Edward Larson: Fascinating account of dirty politics among our Founding Fathers

Historians in the News

If presidential politics seem nasty today, with personal attacks often taking precedence over substantive issues, blame the election of 1800.

Out the window went the young nation's dignified unanimity of the George Washington years. In came vitriol and attack politics as Thomas Jefferson faced John Adams. And the contest was decided by just three electoral votes -- still the closest election in American history.

That fascinating election is brought vibrantly to life by Edward J. Larson, a Pulitzer Prize-winning historian, in "A Magnificent Catastrophe" (Free Press, 276 pages, $27).

Larson's lively approach is signaled in the opening lines of his book describing the Founding Fathers: "They could write like angels and scheme like demons."

One of the surprising elements of the landmark 1800 election turns out to be that neither Jefferson nor Adams actually campaigned for office. That left the election wide open for combative smear campaigns in the rollicking partisan press that makes today's media seem tame by comparison.
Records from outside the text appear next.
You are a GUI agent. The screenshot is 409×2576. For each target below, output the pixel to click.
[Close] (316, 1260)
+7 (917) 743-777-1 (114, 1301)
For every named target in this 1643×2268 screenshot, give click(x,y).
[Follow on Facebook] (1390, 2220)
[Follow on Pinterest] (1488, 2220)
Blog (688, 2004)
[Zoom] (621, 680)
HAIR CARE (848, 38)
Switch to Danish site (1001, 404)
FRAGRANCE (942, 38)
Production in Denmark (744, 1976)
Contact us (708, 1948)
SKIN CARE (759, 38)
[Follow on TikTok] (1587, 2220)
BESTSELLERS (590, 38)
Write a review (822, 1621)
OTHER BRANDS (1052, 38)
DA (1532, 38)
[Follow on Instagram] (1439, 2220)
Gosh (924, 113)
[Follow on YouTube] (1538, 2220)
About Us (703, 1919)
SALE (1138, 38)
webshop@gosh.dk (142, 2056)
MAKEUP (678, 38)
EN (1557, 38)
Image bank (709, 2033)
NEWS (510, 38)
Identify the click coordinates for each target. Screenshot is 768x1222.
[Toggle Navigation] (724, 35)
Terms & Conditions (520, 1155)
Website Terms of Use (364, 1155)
Another fascinating element of the story is that the campaign's brutal tone ended what once had been a close friendship between Adams and Jefferson. A grinding personal rivalry took its place.

Finally, the 1800 election resulted in a tie between Jefferson and Aaron Burr that threw the election out of the electoral college and into the House of Representatives. There, 34 rounds of seesaw balloting went back and forth between Jefferson, Burr and Adams, with backdoor scheming of Olympian dimensions, before Jefferson finally emerged triumphant.

Larson, who used to spend part of his time along Puget Sound, has since moved on to dual professorships in Georgia and California. His dramatic new book seems destined to earn him even more readers in a country that, in recent years, seems to have an unquenchable appetite for true tales of the Founding Fathers.